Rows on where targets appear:
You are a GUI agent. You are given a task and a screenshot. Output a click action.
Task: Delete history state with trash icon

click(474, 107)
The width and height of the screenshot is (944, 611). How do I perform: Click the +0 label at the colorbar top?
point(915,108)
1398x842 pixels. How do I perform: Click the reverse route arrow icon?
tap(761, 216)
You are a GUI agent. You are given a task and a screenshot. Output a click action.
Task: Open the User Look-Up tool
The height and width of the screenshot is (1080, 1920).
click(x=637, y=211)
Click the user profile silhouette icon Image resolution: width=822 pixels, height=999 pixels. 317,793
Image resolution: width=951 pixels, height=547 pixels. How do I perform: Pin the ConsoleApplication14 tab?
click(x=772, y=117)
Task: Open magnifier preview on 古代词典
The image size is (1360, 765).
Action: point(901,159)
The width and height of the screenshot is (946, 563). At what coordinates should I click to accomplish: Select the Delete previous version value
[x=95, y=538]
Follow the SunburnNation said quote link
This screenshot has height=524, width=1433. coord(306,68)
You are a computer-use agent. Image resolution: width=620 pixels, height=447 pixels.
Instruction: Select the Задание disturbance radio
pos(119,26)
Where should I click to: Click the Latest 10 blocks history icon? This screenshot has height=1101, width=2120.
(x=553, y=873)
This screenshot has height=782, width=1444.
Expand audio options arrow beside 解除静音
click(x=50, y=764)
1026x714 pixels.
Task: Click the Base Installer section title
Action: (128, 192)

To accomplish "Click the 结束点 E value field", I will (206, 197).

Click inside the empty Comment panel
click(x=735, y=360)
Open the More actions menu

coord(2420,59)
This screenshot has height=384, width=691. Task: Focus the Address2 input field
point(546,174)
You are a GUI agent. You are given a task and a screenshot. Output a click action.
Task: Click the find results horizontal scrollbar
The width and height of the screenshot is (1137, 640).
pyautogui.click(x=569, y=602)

Task to complete:
Please rewrite the material above, swapping every "icon" for "symbol" and changing nothing else.

Answer to the exercise:
You are a GUI agent. You are given a task and a screenshot. Output a click action.
Task: Delete history state with trash symbol

click(474, 107)
The width and height of the screenshot is (944, 611). How do I perform: Click the +0 label at the colorbar top?
point(915,108)
1398x842 pixels. How do I perform: Click the reverse route arrow symbol?
tap(761, 216)
You are a GUI agent. You are given a task and a screenshot. Output a click action.
Task: Open the User Look-Up tool
The height and width of the screenshot is (1080, 1920).
click(x=637, y=211)
Click the user profile silhouette symbol Image resolution: width=822 pixels, height=999 pixels. 317,793
Image resolution: width=951 pixels, height=547 pixels. How do I perform: Pin the ConsoleApplication14 tab?
click(x=772, y=117)
Task: Open magnifier preview on 古代词典
The image size is (1360, 765).
Action: point(901,159)
The width and height of the screenshot is (946, 563). At what coordinates should I click to accomplish: Select the Delete previous version value
[x=95, y=538]
Follow the SunburnNation said quote link
This screenshot has height=524, width=1433. coord(306,68)
You are a computer-use agent. Image resolution: width=620 pixels, height=447 pixels.
Instruction: Select the Задание disturbance radio
pos(119,26)
Where should I click to: Click the Latest 10 blocks history symbol? This screenshot has height=1101, width=2120.
(x=553, y=873)
This screenshot has height=782, width=1444.
Expand audio options arrow beside 解除静音
click(x=50, y=764)
1026x714 pixels.
Task: Click the Base Installer section title
Action: (128, 192)

To accomplish "Click the 结束点 E value field", I will (206, 197).

Click inside the empty Comment panel
click(x=735, y=360)
Open the More actions menu

coord(2420,59)
This screenshot has height=384, width=691. Task: Focus the Address2 input field
point(546,174)
You are a GUI agent. You are given a task and a screenshot. Output a click action.
Task: Click the find results horizontal scrollbar
The width and height of the screenshot is (1137, 640).
pyautogui.click(x=569, y=602)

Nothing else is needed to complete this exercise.